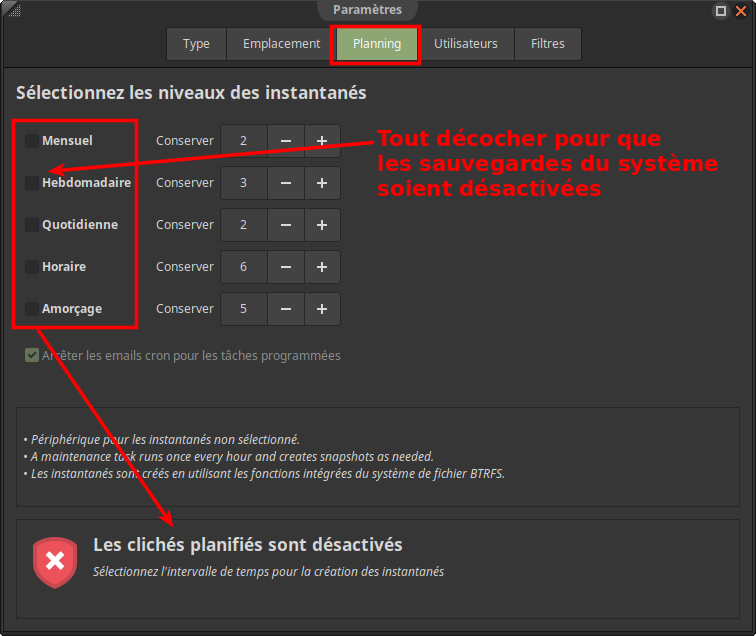Open the window menu icon in title bar
This screenshot has height=636, width=756.
pos(11,10)
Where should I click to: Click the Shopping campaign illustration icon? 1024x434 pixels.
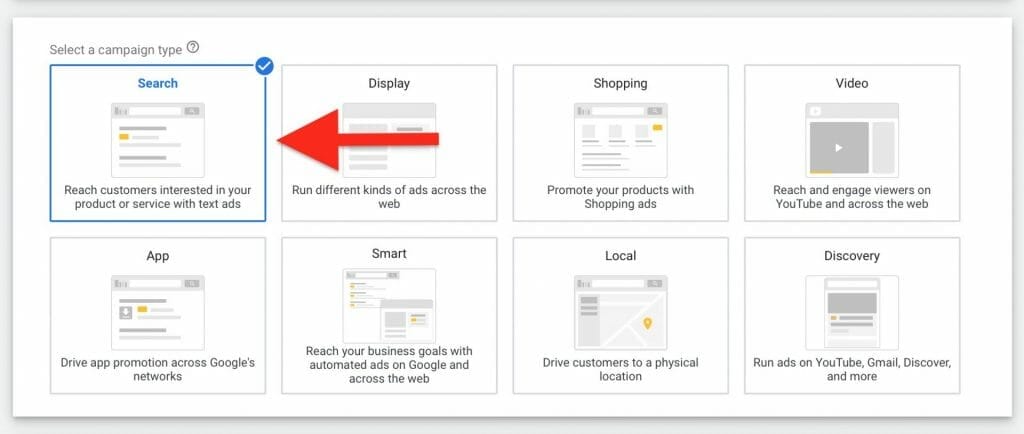tap(620, 139)
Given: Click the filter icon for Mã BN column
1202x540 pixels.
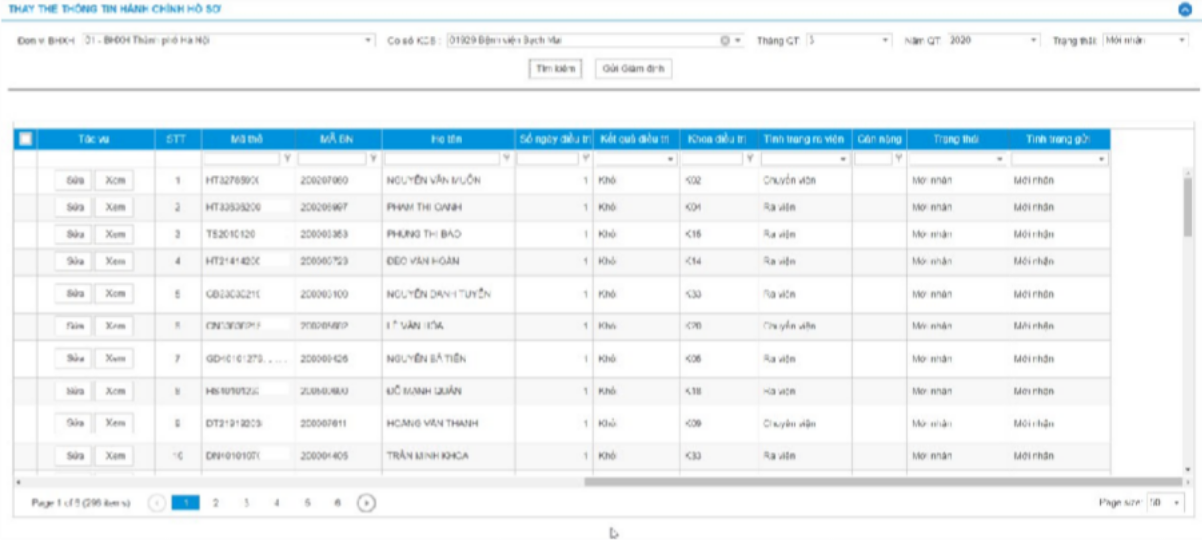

______

» THE PROBLEM: Everything from the line with "Given: Click the filter icon for Mã BN column" through the last line of the listing above is to be copied exactly, both ends included, except the pictures.

» EXPECTED OUTPUT:
Given: Click the filter icon for Mã BN column
1202x540 pixels.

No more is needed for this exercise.